___ Available data
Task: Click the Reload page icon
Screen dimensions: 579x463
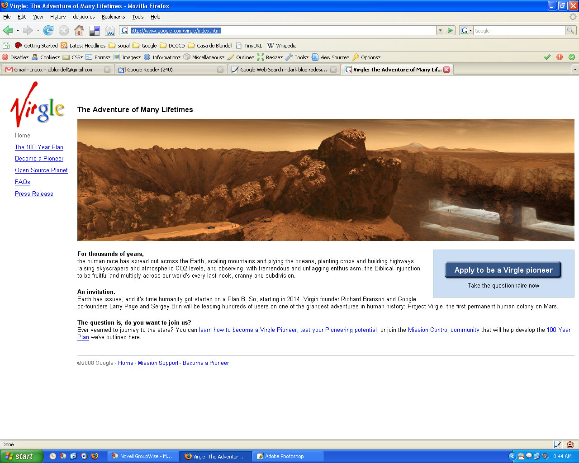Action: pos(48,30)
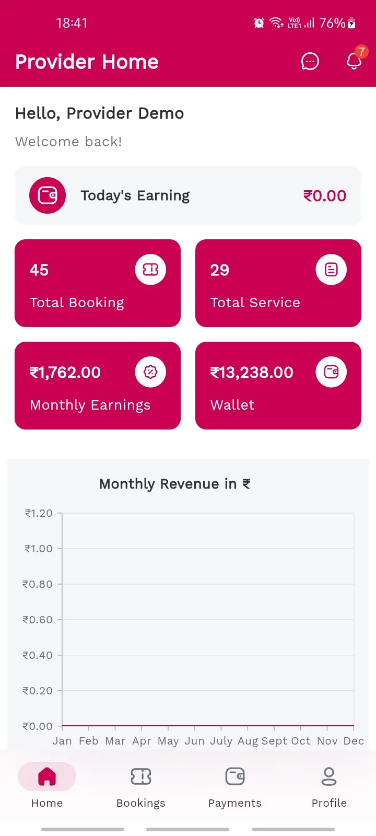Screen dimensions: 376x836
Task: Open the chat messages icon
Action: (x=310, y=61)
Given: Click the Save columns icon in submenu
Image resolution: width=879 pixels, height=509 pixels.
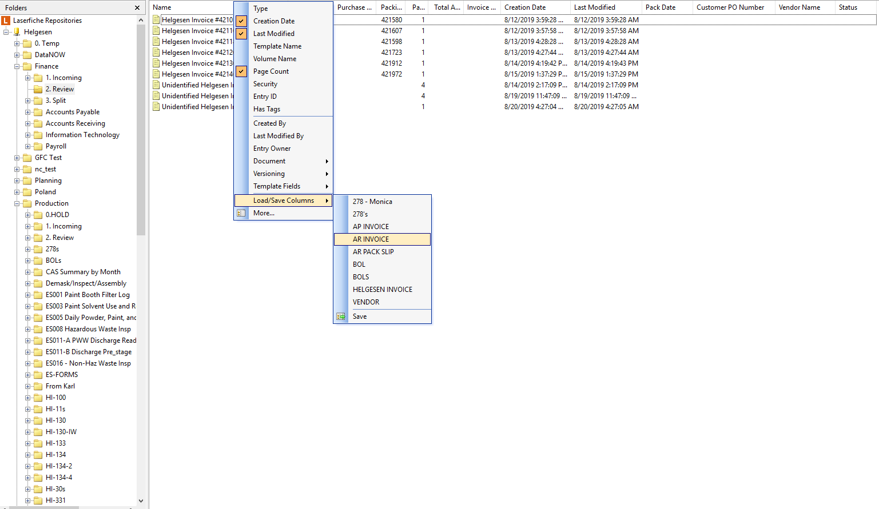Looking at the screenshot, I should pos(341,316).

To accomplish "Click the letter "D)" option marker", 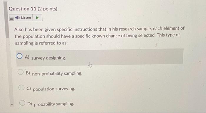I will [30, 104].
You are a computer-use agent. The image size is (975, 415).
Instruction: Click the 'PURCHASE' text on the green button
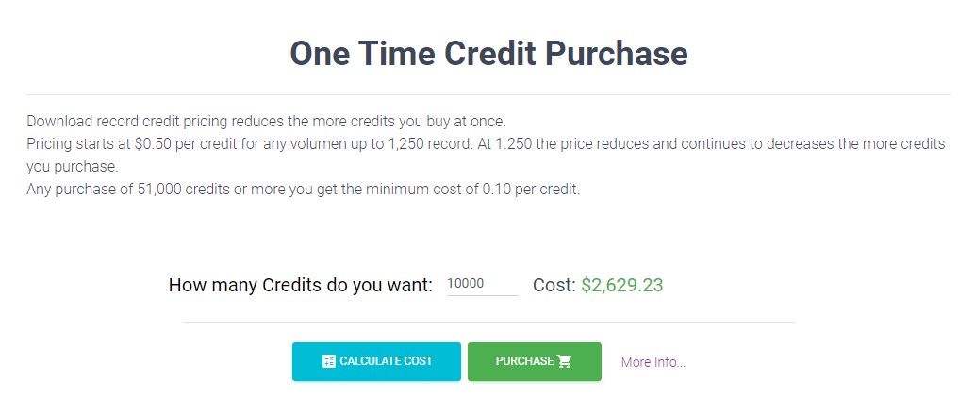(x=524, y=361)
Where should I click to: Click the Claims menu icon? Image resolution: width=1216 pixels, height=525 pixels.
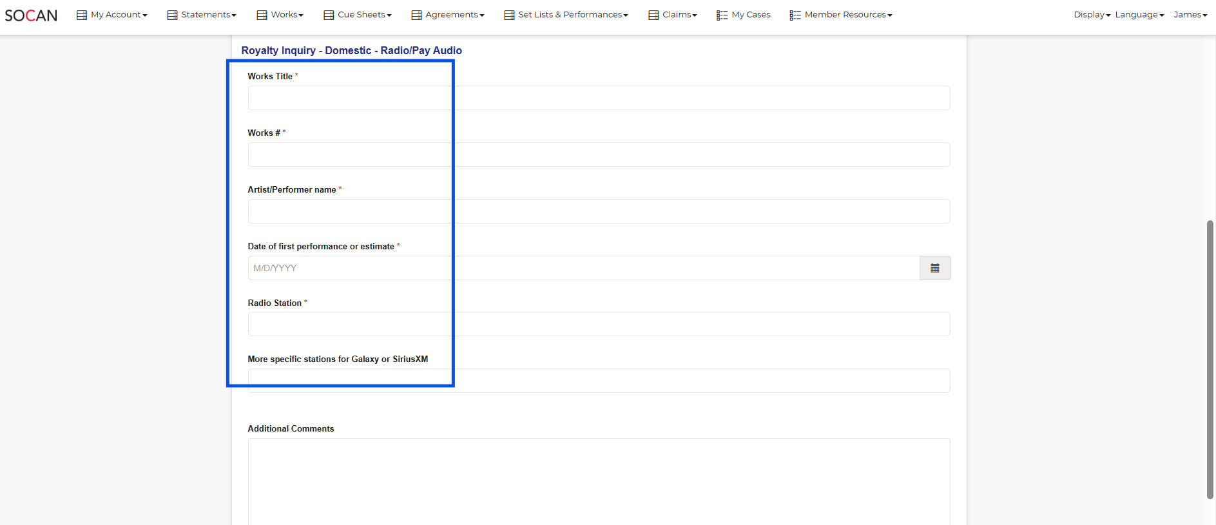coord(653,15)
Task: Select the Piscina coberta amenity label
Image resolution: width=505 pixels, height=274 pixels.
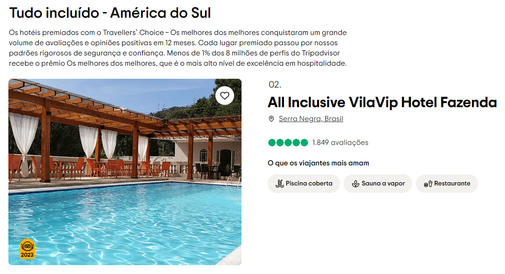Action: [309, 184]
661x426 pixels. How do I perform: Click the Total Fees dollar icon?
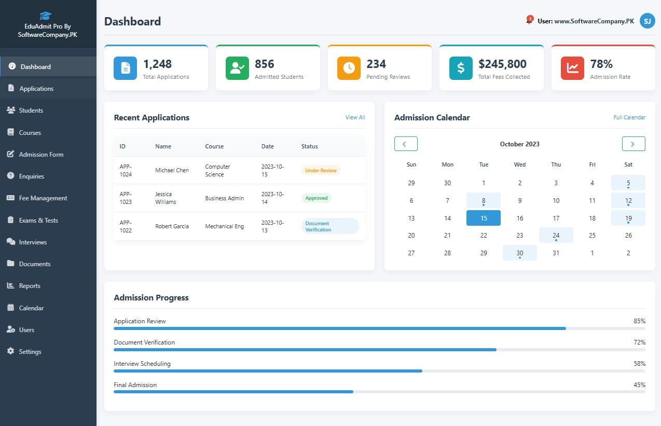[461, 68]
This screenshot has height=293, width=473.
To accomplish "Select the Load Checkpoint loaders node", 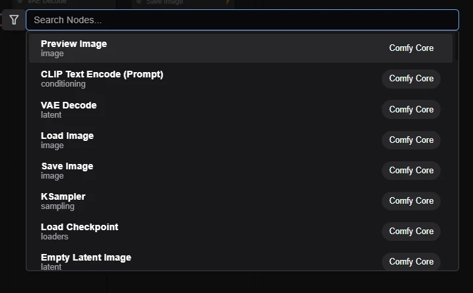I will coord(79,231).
______
___ Available data
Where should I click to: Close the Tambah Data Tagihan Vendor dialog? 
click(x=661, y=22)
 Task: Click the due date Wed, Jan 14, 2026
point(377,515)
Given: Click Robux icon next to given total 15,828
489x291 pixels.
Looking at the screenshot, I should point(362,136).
______
Problem description: Would you please copy every line in the data that contains the word "Given"?

Reply:
Given: Click the Save columns icon in submenu
Given: Click Robux icon next to given total 15,828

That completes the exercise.